Gas bills ‘will rise by £170 a year and cost of running a petrol car by £100 under new Government plans to cut carbon emissions’
- Gas and car bills could soar by hundreds of pounds a year in green revolution
- Carbon reduction scheme could increase cost of running car by £100 a year
- Boris Johnson’s radical new scheme could be launched as early as next year
Gas and car bills could soar by hundreds of pounds a year under Boris Johnson’s so-called green revolution as Cabinet ministers draw up radical proposals to cut carbon emissions by 2050.
A government carbon reduction scheme could increase the average cost of running a petrol car by more than £100 a year while the average gas bill could rise by as much as £170 – almost a third.
Ministers are reportedly considering ‘mitigation’ measures to limit the impact on the poorest households – which is likely to mean that the richest households, which use more carbon, will face big increases in their bills.
The Prime Minister will meet Chancellor Rishi Sunak and Business Secretary Kwasi Kwarteng next week to discuss the scheme, which could be launched next year, the Times newspaper reports.
A government carbon reduction scheme could increase the average cost of running a petrol car by more than £100 a year while the average gas bill could rise by as much as £170 – almost a third (stock image)

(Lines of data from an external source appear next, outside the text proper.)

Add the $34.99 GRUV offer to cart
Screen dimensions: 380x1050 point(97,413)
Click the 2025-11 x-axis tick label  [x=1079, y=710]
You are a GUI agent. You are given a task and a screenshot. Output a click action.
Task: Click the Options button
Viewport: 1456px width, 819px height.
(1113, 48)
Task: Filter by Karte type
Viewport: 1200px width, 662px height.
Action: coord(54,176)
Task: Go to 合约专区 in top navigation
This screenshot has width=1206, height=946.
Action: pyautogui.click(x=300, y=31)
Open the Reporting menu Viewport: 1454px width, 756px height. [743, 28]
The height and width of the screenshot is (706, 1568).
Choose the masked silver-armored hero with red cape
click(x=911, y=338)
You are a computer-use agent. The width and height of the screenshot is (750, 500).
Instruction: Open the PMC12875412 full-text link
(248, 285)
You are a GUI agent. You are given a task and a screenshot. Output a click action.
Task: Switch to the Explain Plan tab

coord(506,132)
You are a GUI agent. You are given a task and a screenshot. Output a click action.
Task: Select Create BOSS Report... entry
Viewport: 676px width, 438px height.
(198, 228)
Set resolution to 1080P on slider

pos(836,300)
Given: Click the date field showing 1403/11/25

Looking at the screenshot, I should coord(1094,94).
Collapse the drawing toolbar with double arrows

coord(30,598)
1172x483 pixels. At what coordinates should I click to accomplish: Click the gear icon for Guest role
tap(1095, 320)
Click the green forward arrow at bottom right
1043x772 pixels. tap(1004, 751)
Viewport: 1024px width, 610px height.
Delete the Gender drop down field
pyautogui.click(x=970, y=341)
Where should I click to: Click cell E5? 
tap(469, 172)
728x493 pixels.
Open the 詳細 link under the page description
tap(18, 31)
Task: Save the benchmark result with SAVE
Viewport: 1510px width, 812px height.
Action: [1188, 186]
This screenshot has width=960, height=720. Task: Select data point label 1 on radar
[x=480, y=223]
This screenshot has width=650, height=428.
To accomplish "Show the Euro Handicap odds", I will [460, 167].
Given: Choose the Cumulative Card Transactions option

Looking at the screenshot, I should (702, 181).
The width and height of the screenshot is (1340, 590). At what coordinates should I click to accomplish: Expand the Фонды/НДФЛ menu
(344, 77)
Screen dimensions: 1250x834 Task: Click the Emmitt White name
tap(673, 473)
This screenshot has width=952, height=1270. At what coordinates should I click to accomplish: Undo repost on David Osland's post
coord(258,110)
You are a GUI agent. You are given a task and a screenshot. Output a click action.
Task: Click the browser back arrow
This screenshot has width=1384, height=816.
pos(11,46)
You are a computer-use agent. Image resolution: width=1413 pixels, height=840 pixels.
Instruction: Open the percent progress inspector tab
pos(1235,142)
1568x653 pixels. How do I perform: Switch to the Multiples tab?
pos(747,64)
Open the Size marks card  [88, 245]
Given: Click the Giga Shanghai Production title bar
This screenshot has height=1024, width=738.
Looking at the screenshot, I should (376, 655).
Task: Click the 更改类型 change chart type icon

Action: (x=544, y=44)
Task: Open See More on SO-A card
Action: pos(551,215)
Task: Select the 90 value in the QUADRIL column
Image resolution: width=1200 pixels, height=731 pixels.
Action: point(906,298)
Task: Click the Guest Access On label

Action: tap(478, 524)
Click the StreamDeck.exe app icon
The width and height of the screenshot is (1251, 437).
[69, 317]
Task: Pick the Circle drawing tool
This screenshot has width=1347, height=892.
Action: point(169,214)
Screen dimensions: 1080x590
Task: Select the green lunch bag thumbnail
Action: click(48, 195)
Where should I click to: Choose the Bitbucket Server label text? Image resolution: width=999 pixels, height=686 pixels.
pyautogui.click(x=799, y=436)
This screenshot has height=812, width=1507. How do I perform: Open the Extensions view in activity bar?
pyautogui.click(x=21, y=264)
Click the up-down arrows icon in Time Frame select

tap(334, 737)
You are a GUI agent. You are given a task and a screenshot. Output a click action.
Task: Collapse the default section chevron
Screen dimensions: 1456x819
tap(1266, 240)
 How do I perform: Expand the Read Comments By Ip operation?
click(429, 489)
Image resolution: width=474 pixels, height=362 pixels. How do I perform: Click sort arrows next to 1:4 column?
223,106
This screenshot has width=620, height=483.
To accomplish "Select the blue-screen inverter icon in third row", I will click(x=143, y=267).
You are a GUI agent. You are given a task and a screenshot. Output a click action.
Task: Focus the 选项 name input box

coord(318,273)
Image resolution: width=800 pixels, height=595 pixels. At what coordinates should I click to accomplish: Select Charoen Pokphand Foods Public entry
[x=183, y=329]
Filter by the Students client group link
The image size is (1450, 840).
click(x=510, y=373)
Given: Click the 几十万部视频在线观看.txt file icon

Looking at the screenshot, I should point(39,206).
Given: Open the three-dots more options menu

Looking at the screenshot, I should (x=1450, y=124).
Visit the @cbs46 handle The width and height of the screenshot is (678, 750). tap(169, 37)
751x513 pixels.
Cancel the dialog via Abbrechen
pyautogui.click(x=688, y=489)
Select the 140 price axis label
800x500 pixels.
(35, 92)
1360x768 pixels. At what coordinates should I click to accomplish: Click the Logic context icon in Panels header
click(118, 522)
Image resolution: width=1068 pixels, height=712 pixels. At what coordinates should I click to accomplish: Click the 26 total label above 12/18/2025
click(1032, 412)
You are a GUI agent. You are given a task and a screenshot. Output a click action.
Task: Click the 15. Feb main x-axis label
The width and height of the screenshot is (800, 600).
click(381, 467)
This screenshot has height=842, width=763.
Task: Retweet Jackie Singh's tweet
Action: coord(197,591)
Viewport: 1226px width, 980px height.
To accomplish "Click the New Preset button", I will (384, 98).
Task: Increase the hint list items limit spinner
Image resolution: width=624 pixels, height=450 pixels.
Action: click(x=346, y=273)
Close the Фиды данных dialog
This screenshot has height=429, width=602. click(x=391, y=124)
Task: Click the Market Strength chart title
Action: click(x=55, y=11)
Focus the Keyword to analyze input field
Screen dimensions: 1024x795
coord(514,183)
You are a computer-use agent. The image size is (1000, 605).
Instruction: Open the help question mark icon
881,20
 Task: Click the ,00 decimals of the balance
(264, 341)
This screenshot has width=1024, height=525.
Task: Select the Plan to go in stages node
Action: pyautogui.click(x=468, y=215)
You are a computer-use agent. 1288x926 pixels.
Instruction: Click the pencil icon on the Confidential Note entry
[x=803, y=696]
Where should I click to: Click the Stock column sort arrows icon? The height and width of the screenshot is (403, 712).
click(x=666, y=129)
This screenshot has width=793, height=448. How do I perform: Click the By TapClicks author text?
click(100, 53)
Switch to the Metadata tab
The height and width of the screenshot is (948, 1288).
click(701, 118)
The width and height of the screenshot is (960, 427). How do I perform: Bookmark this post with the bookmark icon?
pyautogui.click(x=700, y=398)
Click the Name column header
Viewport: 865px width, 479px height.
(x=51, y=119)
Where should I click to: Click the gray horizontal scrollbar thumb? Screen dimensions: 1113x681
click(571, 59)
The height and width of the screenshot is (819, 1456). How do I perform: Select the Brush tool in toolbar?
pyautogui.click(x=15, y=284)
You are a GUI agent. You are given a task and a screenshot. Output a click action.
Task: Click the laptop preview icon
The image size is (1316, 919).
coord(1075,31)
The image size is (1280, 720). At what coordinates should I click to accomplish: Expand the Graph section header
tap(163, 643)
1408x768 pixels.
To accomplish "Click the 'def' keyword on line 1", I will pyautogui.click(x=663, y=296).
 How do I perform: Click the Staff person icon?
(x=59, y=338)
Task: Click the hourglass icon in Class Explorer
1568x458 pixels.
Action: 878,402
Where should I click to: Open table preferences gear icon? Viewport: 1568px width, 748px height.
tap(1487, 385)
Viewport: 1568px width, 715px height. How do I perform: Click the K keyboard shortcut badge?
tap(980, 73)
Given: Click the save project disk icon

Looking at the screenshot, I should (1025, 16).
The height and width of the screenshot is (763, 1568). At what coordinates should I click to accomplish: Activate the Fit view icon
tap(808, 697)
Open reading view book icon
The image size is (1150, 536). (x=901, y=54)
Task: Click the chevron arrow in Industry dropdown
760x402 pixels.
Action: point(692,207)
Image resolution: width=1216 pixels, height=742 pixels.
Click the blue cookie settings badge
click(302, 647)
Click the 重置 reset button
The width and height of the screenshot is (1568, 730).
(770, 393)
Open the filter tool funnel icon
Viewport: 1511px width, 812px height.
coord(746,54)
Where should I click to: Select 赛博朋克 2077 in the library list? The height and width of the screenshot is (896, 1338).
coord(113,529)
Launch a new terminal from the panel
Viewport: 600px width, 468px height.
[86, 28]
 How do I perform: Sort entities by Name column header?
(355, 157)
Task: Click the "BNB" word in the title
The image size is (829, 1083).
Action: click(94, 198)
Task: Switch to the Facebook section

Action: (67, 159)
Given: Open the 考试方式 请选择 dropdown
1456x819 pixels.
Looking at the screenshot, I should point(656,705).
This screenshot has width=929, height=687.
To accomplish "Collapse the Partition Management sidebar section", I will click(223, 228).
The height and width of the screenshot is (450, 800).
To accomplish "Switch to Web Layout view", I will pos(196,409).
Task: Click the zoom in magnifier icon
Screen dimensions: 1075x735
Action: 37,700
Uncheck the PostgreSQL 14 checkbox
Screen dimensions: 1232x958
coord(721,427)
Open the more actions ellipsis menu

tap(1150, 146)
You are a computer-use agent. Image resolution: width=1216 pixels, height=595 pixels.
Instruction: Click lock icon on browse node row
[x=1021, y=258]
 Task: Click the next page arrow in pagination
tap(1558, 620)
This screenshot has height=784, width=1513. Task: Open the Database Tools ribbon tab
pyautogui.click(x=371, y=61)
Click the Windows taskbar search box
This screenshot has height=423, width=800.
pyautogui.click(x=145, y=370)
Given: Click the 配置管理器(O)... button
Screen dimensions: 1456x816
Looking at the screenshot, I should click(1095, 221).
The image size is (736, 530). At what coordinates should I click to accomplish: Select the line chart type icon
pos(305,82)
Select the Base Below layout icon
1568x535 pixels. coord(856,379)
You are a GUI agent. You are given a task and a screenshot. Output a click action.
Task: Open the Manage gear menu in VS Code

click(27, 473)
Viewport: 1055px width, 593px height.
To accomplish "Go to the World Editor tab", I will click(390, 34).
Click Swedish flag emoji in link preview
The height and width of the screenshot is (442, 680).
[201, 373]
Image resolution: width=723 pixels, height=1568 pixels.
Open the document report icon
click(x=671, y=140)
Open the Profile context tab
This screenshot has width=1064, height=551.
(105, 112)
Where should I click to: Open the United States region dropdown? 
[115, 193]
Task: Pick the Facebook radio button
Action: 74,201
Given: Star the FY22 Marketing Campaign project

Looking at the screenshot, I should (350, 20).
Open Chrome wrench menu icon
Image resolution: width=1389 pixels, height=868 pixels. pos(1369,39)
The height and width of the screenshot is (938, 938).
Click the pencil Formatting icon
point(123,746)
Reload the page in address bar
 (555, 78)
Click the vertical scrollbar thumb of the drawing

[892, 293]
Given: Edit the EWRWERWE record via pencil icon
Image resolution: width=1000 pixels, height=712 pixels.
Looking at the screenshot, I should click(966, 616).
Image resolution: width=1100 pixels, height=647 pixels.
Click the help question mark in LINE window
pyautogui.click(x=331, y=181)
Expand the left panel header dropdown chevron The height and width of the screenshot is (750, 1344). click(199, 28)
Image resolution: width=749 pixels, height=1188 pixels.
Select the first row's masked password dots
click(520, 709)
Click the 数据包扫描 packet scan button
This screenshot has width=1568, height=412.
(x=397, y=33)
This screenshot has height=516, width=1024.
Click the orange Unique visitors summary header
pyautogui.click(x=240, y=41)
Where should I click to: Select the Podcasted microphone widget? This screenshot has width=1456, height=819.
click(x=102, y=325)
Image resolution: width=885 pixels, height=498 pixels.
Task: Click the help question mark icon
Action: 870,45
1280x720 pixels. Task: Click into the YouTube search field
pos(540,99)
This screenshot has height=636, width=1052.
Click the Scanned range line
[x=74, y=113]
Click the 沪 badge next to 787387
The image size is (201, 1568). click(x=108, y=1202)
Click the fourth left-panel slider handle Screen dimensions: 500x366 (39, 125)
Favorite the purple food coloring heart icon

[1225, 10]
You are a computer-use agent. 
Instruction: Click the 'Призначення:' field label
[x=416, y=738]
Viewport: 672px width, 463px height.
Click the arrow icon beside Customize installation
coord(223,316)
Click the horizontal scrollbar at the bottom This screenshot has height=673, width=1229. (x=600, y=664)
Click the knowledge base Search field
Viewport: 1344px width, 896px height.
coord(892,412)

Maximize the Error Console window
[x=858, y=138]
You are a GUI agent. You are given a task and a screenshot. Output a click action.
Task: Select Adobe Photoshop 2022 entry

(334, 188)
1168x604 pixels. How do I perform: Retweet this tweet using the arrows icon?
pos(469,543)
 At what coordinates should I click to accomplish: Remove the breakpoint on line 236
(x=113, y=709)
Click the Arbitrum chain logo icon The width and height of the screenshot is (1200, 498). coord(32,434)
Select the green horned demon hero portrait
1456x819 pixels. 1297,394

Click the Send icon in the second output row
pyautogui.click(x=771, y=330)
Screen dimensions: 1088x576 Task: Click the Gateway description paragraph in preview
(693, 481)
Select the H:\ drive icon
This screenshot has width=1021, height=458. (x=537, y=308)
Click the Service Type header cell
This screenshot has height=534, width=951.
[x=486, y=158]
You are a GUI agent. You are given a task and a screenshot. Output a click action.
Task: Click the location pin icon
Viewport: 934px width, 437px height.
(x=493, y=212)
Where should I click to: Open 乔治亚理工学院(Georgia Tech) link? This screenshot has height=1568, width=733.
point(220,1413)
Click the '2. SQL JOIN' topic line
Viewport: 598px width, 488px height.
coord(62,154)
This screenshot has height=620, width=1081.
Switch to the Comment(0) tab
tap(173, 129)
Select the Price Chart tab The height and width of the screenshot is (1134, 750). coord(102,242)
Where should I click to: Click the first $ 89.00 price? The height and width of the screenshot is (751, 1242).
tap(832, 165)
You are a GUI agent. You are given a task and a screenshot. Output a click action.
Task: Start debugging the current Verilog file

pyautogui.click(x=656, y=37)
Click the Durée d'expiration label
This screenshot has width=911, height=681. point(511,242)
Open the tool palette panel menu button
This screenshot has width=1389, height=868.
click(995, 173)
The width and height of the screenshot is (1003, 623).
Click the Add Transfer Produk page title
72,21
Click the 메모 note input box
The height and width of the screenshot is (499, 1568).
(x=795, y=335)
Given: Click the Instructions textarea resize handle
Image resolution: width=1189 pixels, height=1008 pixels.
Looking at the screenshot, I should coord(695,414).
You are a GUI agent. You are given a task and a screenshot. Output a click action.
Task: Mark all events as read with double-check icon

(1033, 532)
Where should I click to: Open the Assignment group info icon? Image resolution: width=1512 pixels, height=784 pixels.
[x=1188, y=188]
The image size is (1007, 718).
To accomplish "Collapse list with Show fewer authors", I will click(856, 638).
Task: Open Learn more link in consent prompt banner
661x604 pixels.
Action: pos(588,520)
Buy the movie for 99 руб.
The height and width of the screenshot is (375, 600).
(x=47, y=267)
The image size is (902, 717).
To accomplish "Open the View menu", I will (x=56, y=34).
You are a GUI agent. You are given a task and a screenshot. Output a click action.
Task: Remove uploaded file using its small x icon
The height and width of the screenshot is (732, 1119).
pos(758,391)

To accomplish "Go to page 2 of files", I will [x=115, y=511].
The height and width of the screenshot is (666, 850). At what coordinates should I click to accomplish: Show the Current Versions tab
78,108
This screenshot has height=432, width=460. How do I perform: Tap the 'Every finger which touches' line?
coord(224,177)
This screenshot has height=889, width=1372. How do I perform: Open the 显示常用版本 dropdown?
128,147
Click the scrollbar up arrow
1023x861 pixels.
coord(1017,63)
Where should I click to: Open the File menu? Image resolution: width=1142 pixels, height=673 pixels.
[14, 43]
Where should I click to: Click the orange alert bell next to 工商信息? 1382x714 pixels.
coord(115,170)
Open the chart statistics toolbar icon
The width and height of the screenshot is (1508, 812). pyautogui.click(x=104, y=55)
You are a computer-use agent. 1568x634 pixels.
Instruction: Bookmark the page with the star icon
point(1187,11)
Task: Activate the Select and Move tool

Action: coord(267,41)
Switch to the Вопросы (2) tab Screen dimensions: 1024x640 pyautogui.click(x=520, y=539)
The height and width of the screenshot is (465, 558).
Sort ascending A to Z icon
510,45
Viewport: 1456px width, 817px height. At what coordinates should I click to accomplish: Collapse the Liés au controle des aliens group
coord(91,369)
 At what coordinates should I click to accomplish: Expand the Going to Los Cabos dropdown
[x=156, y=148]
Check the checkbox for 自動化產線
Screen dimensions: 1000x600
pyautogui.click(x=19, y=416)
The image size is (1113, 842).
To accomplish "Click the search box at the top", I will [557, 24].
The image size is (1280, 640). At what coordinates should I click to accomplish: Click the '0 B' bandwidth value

Gas and car bills could soar by hundreds of pounds a year under Boris Johnson’s so-called green revolution as Cabinet ministers draw up radical proposals to cut carbon emissions by 2050
Cabinet ministers are considering extending carbon pricing to farms, but Environment Secretary George Eustice is resisting the move amid fears it could lead to a food price increase.
The consultation for the carbon emissions trading scheme is expected to begin before the much-anticipated COP26 climate change conference, which is due to be held in Glasgow in November.
The Times reports that the scheme will build on the UK’s emissions trading scheme, which caps the amount of gases that can be emitted by energy-intensive industries, power plants and the aviation sector.
Companies can buy or sell allowances which rise over time, effectively putting a price on carbon dioxide and encouraging decarbonisation. The Government has drawn up plans for an expansion of the scheme to cover emissions caused by heating buildings and transport, including petrol and diesel vehicles.
The Chancellor reportedly wants to introduce the scheme late next year, but others in the Cabinet believe that 2023 is more likely.
Ministers have committed to reduce fossil fuel emissions in 2030 by at least 68 per cent compared with 1990 levels, and have also vowed to cut this further to 78 per cent by 2035.
The Prime Minister will meet Chancellor Rishi Sunak and Business Secretary Kwasi Kwarteng next week to discuss the scheme, which could be launched next year, the Times newspaper reports
The green bonds scheme will allow people to invest in new solar power initiatives and wind farms.
It comes after Mr Sunak announced that he will issue £15billion of new green savings bonds in a bid to fund clean energy projects.
The Chancellor announced the new bonds in a speech at Mansion House in the City of London. The scheme will allow people to invest in new solar power initiatives and wind farms.
The Government has set a target of hitting net-zero emissions by 2050 and is keen to bolster its green credentials ahead of the COP26 UN climate change summit. However, Labour claimed that ‘there’s a real danger this green bonds announcement is all talk and no action’.
The green bonds scheme due to be set out by Mr Sunak will be one of the biggest in the world.
Sweden and Germany have both launched similar schemes, with the UK’s expected to be coordinated by the Government-backed National Savings and Investments organisation.
The first tranche of bonds, worth an estimated £7billion, will reportedly be issued in September this year.
However, the interest rate for the savings product is yet to be set, with experts warning that if it is too low people will not be enticed to buy, but if it is too high there will be questions around whether the scheme represents value for money for taxpayers.
Labour’s Bridget Phillipson, the shadow chief secretary to the Treasury, said: ‘There’s a real danger this green bonds announcement is all talk and no action – just like the Chancellor’s long delayed Net Zero Review – and a distraction from the critical job of halting climate breakdown.
‘We need far more details and a watertight guarantee that these bonds are spent properly on the green jobs and initiatives that will curb climate breakdown.
‘The Chancellor must stop dragging his heels, and publish his final report into the Net Zero Review which has now been delayed since Autumn 2020.
‘And he should hardwire his Net Zero targets into his upcoming spending review, as Labour would do.’